→ **Problem to work on**: Please copy out each of the lines below word for word, leaving out the pictures.

* START Materials provided *

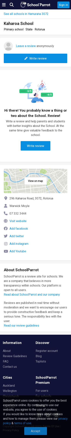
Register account (47, 351)
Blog (39, 356)
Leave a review (26, 46)
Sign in (63, 5)
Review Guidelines (15, 356)
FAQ (5, 361)
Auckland (9, 385)
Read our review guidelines (21, 325)
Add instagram (18, 244)
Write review (35, 58)
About (7, 351)
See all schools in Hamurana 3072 (26, 14)
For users (42, 391)
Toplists (41, 361)
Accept (35, 431)
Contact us (10, 367)
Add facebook (18, 228)
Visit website (18, 221)
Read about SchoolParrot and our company (32, 294)
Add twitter (16, 236)
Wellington (10, 391)
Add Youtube (17, 251)
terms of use (22, 423)
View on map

* END Materials provided *

→ **Answer for the task**:
Register account (47, 351)
Blog (39, 356)
Leave a review (26, 46)
Sign in (63, 5)
Review Guidelines (15, 356)
FAQ (5, 361)
Auckland (9, 385)
Read our review guidelines (21, 325)
Add instagram (18, 244)
Write review (35, 58)
About (7, 351)
See all schools in Hamurana 3072 (26, 14)
For users (42, 391)
Toplists (41, 361)
Accept (35, 431)
Contact us (10, 367)
Add facebook (18, 228)
Visit website (18, 221)
Read about SchoolParrot and our company (32, 294)
Add twitter (16, 236)
Wellington (10, 391)
Add Youtube (17, 251)
terms of use (22, 423)
View on map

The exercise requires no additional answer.